Donna Fraissinet, Sheetal Sharma, and Hedi Molnar in Forgiveness. Photo by Vicki Cardona
(PLAINFIELD, NJ) -- Dragonfly Multicultural Arts Center, the nonprofit community theater, housed within the historic duCret Center of Art in Plainfield, presents its third annual one-act play festival from March 1-3, 2024. Set to showcase the vibrant talents of New Jersey playwrights, this year's festival will feature an eclectic line-up of five captivating productions, including four world premieres and one New Jersey premiere.
The festival promises to enchant audiences with its diverse array of storytelling.
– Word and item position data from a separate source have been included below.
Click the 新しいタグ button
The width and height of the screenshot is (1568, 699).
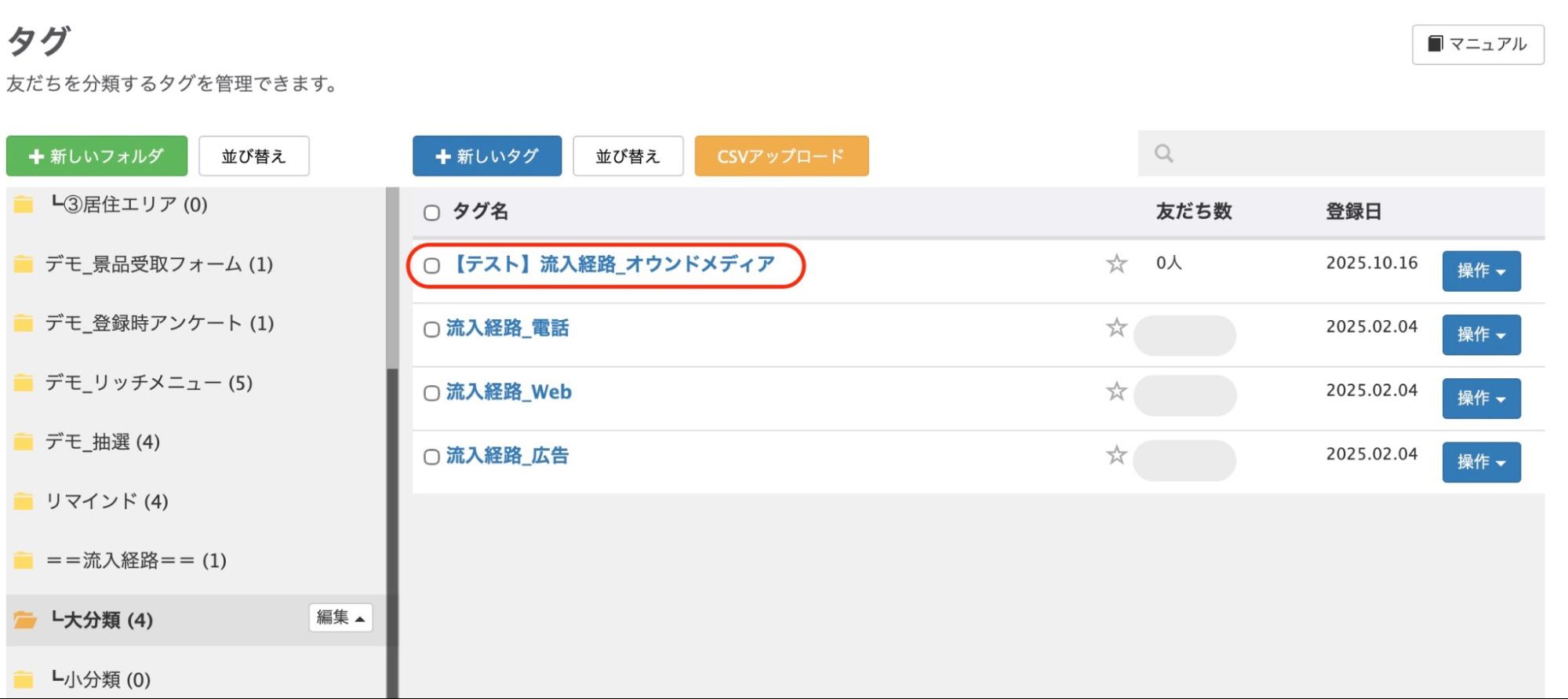tap(487, 156)
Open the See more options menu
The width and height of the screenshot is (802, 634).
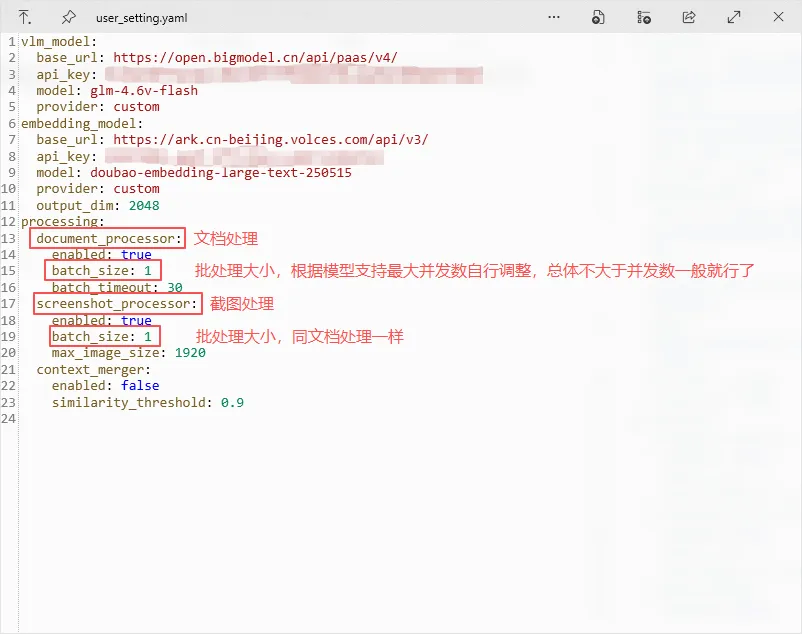554,17
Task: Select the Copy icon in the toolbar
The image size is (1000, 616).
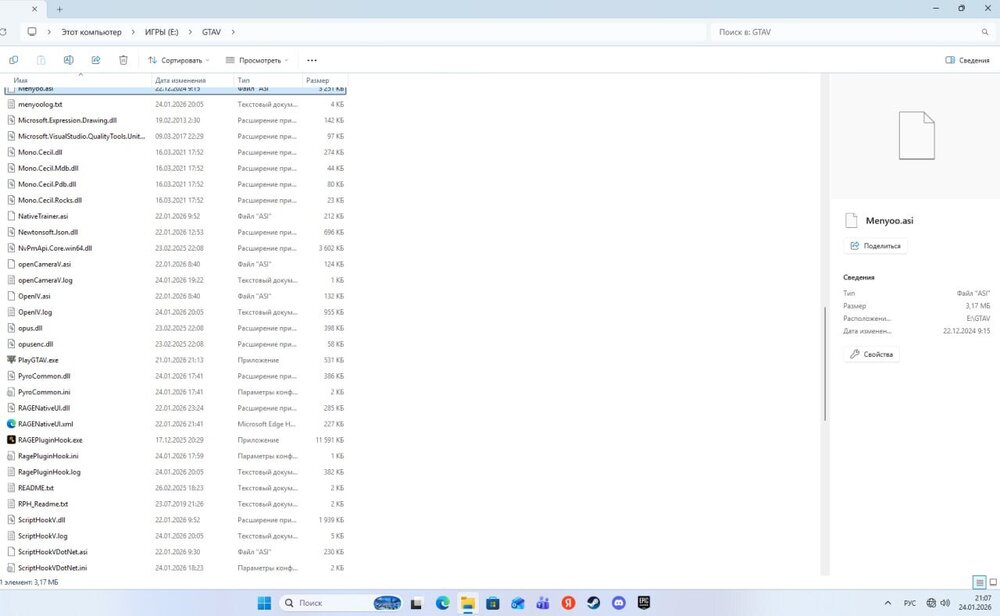Action: pyautogui.click(x=13, y=60)
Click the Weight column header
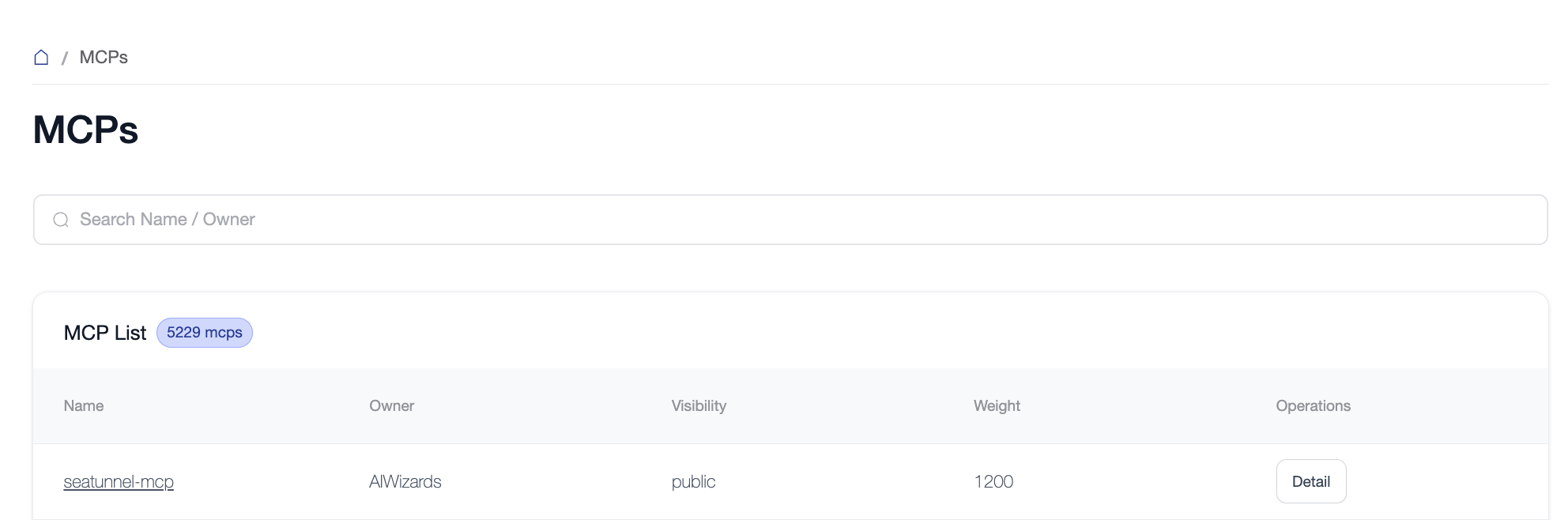Viewport: 1568px width, 520px height. coord(997,406)
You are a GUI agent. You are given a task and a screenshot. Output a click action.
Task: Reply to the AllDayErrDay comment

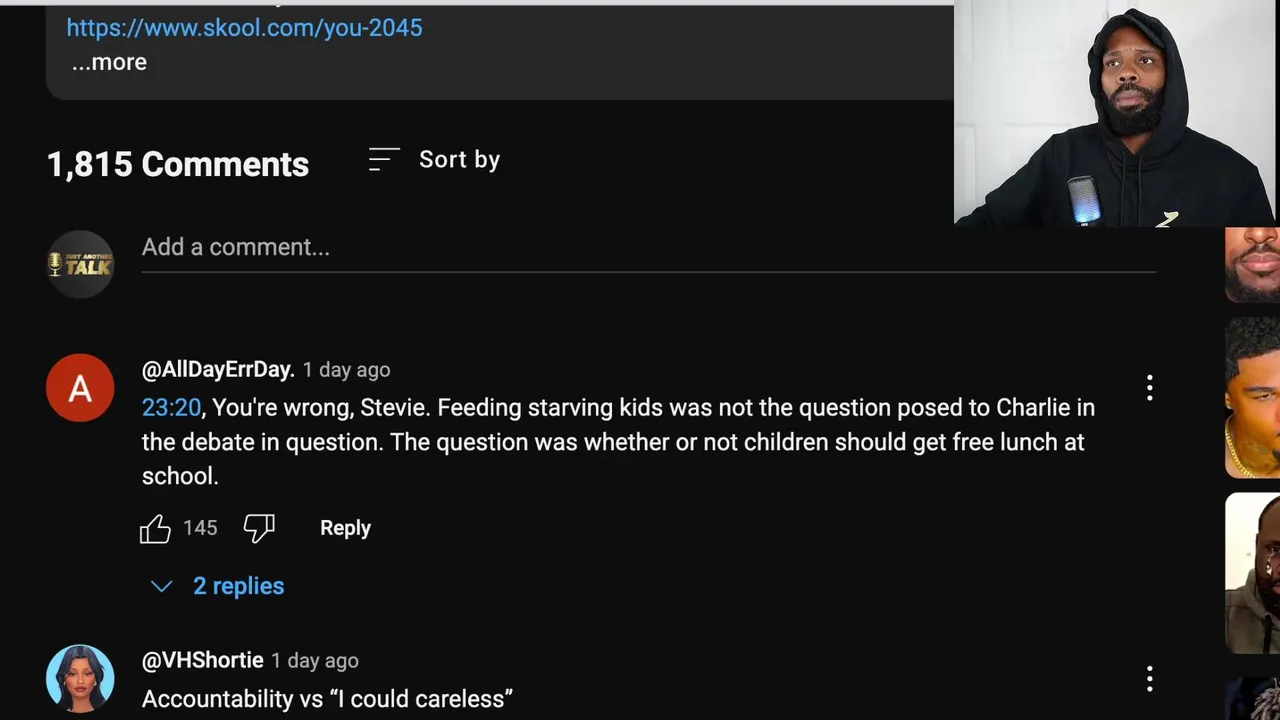pos(345,528)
From poignant dramas to uproarious comedies, each play offers a unique and thought-provoking exploration of the human experience. The plays were chosen by a committee from over 100 plays that were submitted and have themes of love, death, and pirates.
The festival includes the comedy Dying is Easy by Charles Grayson of Morristown, directed by Catherine LaMoreaux. In the play, a movie star is visually breathing after his on-camera death. It ruins the shot, but the director doesn’t realize until after the movie wraps. What’s the crew to do?
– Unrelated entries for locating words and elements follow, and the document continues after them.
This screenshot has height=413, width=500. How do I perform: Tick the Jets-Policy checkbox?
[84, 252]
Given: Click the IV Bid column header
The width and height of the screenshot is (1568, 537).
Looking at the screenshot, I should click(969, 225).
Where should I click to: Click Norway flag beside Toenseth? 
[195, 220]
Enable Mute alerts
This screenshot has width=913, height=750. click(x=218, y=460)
Susan Cain McQuilkin of Moorestown has written Forgiveness, a ten-minute play about a widow and her friend on the way to a psychic to find out where the dead husband left the car registration. But the psychic reveals more than just the location of the registration. Forgiveness is directed by Jada Davis.
Josh Belmonte was seen last summer in Dragonfly’s production of Round and Round the Garden. This year, he’s written one of the one-acts, a ten-minute film noirish adaptation of the story of the spider and the fly. The play is directed by Jillana Kucey.
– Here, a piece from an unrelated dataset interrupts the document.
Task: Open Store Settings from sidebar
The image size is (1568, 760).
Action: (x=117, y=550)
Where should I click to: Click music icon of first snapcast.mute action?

Lawrence Paone, whose full-length play Certifiably Yours premiered last spring at Dragonfly is back with a ten-minute play—Last Phone Call to Mom, about a young man on the brink of suicide. He calls his mother to say goodbye and can’t get a word in edgewise. Last Phone Call to Mom is directed by Mead Winters.
The final play, a ten-minute comedy, is Poetry, Prose…and Pirates by Ken Preuss. At a meeting of a writer’s group, an author realizes that all the other writers have written works that bear strange resemblances to her pirate story. Poetry, Prose is directed by Aidan O’Rourke with Catherine LaMoreaux.
Tim O’Connor and Annick Vasquez in Poetry, Prose... and Pirates, Photo by Xavier Stokely
Performances of the festival will take place Friday, March 1 and Saturday, March 2 at 8:00pm. Sunday, March 3 there will be a matinee at 3:00pm. Tickets are $10-15, available at the door or on Dragonfly’s website.
Dragonfly Multicultural Arts Center is a new kind of community theatre. They believe in quality productions, compensation for artists and craftspeope, and an organization that straddles--no, erases--the line between community and professional theatre. They're here for pre- and post-Equity actors; for actors who were unable to pursue acting full-time; for audiences hungry for quality entertainment without having to go to New York; and for students and educators who see the performing arts as the best way to learn.
Dragonfly Multicultural Arts Center is a 501(C)(3) nonprofit cultural organization.